Uber está siendo investigada por discriminación de género por parte de la Comisión para la Igualdad de Oportunidades en Estados Unidos (EEOC). Así lo han confirmado fuentes a Engadget y The Wall Street Journal.

Como parte de la investigación, que habría iniciado desde agosto de 2017, han estado interrogando a empleados tanto actuales como a aquellos que ya no forman parte de la compañía. Asimismo, los investigadores han estado solicitado archivos sobre diversos temas, incluyendo las brechas salariales y las prácticas de contratación.

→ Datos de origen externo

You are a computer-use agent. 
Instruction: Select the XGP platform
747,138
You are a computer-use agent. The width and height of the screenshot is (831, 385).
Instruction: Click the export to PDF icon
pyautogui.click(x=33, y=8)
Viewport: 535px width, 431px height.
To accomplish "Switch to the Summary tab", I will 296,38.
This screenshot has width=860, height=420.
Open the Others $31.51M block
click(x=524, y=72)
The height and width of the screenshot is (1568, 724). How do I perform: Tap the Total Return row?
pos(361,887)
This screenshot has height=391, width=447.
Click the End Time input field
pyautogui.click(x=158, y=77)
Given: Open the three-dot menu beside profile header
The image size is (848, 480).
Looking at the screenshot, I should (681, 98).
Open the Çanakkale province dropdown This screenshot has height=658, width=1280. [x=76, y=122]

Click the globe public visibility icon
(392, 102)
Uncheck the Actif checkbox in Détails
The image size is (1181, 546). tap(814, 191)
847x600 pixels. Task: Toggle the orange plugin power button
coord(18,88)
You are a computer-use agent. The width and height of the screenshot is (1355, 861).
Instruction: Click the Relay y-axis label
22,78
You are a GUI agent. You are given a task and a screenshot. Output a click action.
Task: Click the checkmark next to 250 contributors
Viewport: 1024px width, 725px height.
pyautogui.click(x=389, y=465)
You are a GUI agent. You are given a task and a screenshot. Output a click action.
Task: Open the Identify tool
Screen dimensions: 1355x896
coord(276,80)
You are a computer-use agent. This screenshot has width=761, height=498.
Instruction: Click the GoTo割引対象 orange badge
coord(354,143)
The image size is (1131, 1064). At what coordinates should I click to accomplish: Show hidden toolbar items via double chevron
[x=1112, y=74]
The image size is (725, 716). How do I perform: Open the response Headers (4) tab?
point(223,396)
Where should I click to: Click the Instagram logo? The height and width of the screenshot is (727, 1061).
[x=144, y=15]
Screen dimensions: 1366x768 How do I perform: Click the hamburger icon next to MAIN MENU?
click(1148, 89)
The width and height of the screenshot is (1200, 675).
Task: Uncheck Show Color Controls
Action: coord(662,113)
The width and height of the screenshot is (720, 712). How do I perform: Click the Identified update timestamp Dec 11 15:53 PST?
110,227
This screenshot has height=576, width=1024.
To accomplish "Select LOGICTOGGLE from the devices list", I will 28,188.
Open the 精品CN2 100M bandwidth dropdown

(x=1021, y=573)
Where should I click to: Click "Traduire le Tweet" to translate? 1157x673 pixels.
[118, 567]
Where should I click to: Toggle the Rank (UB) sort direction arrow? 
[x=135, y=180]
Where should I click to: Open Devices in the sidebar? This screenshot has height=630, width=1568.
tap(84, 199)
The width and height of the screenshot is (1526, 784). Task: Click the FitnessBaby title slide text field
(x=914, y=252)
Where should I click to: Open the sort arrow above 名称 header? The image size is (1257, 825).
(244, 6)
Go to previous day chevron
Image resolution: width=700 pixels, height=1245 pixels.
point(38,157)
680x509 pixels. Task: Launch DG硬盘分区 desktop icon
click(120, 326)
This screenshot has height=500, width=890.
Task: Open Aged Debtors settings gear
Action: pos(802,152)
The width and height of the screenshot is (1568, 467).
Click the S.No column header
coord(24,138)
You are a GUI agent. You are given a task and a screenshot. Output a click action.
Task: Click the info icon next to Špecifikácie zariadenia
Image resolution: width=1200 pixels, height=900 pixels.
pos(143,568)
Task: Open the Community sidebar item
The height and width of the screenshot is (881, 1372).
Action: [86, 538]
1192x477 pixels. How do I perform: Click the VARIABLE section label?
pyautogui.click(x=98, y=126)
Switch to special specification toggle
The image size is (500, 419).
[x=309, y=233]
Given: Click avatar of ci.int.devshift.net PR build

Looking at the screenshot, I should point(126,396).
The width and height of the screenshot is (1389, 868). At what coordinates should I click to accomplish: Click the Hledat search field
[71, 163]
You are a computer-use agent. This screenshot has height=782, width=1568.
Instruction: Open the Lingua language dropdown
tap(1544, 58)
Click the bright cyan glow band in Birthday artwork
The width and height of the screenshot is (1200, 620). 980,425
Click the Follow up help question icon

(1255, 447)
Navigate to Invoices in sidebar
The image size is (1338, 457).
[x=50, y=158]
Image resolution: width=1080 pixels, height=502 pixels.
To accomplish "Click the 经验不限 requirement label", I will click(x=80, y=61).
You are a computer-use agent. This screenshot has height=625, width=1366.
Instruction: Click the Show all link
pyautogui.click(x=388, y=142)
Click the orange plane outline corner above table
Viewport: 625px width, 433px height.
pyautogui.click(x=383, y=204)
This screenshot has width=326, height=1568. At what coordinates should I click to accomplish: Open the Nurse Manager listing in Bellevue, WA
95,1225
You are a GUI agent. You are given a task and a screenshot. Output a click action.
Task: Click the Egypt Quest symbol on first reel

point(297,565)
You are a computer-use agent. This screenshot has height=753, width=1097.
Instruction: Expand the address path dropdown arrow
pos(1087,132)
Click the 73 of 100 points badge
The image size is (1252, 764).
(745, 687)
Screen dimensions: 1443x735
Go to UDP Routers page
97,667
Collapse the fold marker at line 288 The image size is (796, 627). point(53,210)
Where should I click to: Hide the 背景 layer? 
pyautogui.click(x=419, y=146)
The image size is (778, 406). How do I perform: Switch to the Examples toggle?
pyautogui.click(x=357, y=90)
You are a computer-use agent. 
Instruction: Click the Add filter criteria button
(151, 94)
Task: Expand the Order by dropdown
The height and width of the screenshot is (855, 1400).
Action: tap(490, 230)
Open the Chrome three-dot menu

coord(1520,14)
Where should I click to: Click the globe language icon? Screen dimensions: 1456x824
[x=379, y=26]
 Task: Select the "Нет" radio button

Al ser cuestionada por medios como Engadget y la BBC sobre dicha investigación, Uber respondió que ha mejorado continuamente durante los últimos 18 meses:

Estamos mejorando continuamente como empresa y hemos realizado muchos cambios proactivamente en los últimos 18 meses, incluyendo la implementación de una nueva estructura salarial y de equidad basada en el mercado, reformando nuestro proceso de revisión de desempeño, publicando informes de Diversidad e Inclusión y ampliando entrenamientos sobre diversidad y liderazgo a miles de empleados en todo el mundo.

Los antecedentes de discriminación en Uber

Todo comenzó con la ex-ingeniera Susan Fowler, quien en febrero del 2017 puso sobre la mesa constantes como el acoso sexual y el sexismo en la empresa de transporte privado. Como consecuencia, el ex CEO Travis Kalanick terminó dejando su puesto en la tecnológica, siendo reemplazado por Dara Khosrowshahi.

Meses después, en octubre del año pasado, las ingenieras de software Ingrid Avendano, Roxana del Toro López y Ana Medina demandaron a Uber por acoso sexual y discriminación racial, ya que las tres son de origen latino.

Por su parte, la tecnológica ha achacado la diferencia salarial a su propio algoritmo. De esta manera, ha culpado a las mujeres por su propio destino. Un estudio de la Universidad de Stanford publicado en febrero de este año confirmó el argumento de Uber, las mujeres ganan 7% menos porque manejan más lento, trabajan menos horas y en momentos de baja demanda, y evitan tanto las horas nocturnas como los viajes a zonas "inseguras".

El caso más reciente ha sido el de Liane Hornsey, ahora ex jefe de recursos humanos, dejó la empresa la semana pasada por supuestamente restar importancia e ignorar numerosas denuncias sobre discriminación racial. El directivo renunció después de que un empleado de la compañía enviase un correo anónimo a las cuentas de denuncias, en el que básicamente se señalaba que había estado evitándolas de forma reiterativa.

Así que por más cambios internos que Khosrowshahi ha estado intentando implementar, parece que el pasado de la empresa no puede ser enterrado. No obstante, cabe señalar que la investigación en curso tampoco es garantía de que vaya a derivar en acciones legales en contra de la tecnológica. Habrá que esperar a que el tiempo lo diga.